# [INSTRUCTIONS TO FOLLOW]
Work through the entries that follow and state how many lines contain the word "Open". Only the number is wanted.

(Collected data)
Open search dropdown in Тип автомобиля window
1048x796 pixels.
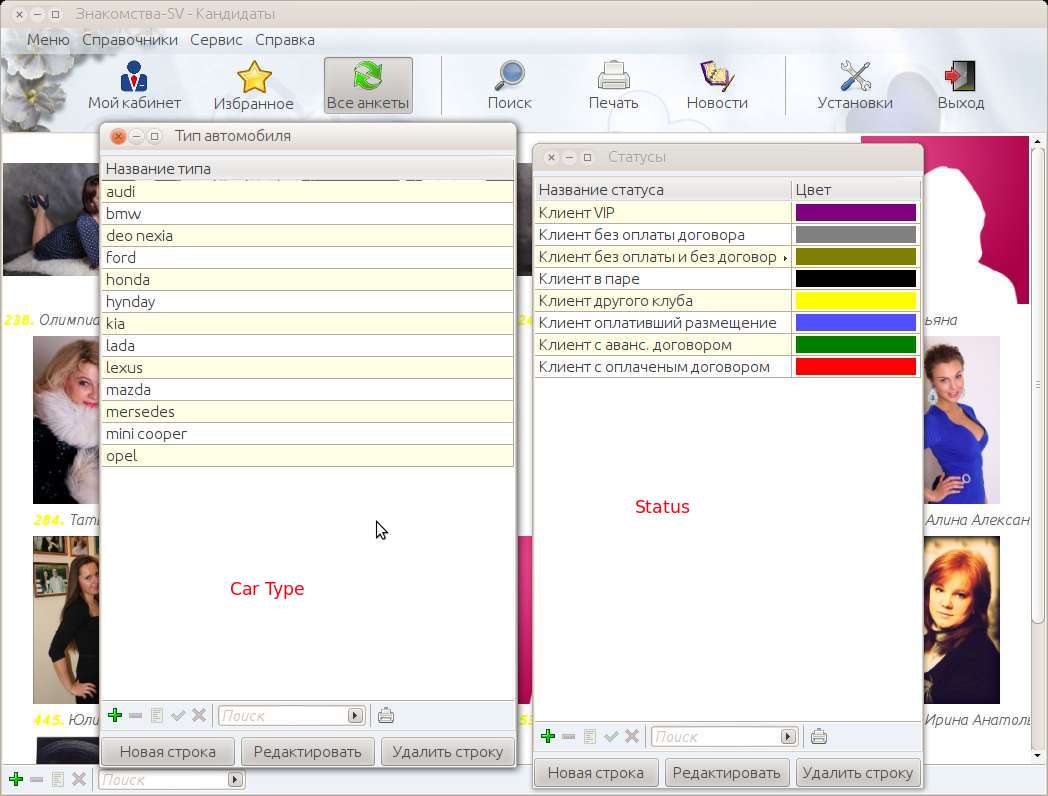click(x=355, y=716)
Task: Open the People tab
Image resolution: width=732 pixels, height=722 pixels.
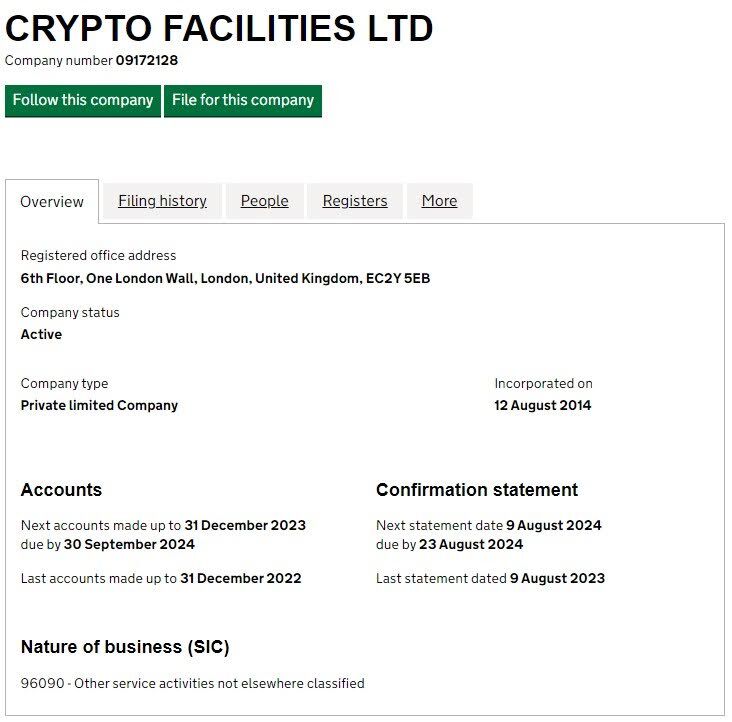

# [YOUR RESPONSE]
2